What is being asked>
The listing that follows must be retyped in full, exactly.

[Recorded data — start]

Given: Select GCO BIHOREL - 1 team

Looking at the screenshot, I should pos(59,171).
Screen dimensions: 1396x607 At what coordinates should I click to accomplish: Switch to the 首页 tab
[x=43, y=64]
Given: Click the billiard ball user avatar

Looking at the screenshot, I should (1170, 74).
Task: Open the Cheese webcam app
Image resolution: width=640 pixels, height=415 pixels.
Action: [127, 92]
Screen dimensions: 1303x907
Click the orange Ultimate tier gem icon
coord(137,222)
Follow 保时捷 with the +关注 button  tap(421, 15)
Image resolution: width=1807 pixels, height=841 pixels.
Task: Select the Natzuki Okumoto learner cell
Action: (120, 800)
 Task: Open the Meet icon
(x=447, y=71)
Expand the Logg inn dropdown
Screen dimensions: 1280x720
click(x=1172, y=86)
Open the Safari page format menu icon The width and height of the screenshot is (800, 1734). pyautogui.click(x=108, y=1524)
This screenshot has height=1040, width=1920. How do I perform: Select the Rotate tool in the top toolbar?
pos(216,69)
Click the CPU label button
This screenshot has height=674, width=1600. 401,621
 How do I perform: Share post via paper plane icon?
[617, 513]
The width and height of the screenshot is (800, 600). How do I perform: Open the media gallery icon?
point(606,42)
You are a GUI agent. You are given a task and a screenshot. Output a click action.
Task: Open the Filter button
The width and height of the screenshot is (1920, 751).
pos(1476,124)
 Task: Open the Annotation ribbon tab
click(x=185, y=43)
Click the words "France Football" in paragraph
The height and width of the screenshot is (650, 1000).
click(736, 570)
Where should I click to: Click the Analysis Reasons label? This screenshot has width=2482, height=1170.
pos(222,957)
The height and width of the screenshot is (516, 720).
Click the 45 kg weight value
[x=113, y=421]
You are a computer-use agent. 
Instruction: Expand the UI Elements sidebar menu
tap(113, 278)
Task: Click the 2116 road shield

[Recorded data — finish]

Answer for this exercise>
Given: Select GCO BIHOREL - 1 team

Looking at the screenshot, I should pos(59,171).
Screen dimensions: 1396x607 At what coordinates should I click to accomplish: Switch to the 首页 tab
[x=43, y=64]
Given: Click the billiard ball user avatar

Looking at the screenshot, I should (1170, 74).
Task: Open the Cheese webcam app
Image resolution: width=640 pixels, height=415 pixels.
Action: [127, 92]
Screen dimensions: 1303x907
Click the orange Ultimate tier gem icon
coord(137,222)
Follow 保时捷 with the +关注 button  tap(421, 15)
Image resolution: width=1807 pixels, height=841 pixels.
Task: Select the Natzuki Okumoto learner cell
Action: (120, 800)
 Task: Open the Meet icon
(x=447, y=71)
Expand the Logg inn dropdown
Screen dimensions: 1280x720
click(x=1172, y=86)
Open the Safari page format menu icon The width and height of the screenshot is (800, 1734). pyautogui.click(x=108, y=1524)
This screenshot has height=1040, width=1920. How do I perform: Select the Rotate tool in the top toolbar?
pos(216,69)
Click the CPU label button
This screenshot has height=674, width=1600. 401,621
 How do I perform: Share post via paper plane icon?
[617, 513]
The width and height of the screenshot is (800, 600). How do I perform: Open the media gallery icon?
point(606,42)
You are a GUI agent. You are given a task and a screenshot. Output a click action.
Task: Open the Filter button
The width and height of the screenshot is (1920, 751).
pos(1476,124)
 Task: Open the Annotation ribbon tab
click(x=185, y=43)
Click the words "France Football" in paragraph
The height and width of the screenshot is (650, 1000).
click(736, 570)
Where should I click to: Click the Analysis Reasons label? This screenshot has width=2482, height=1170.
pos(222,957)
The height and width of the screenshot is (516, 720).
Click the 45 kg weight value
[x=113, y=421]
You are a computer-use agent. 
Instruction: Expand the UI Elements sidebar menu
tap(113, 278)
Task: Click the 2116 road shield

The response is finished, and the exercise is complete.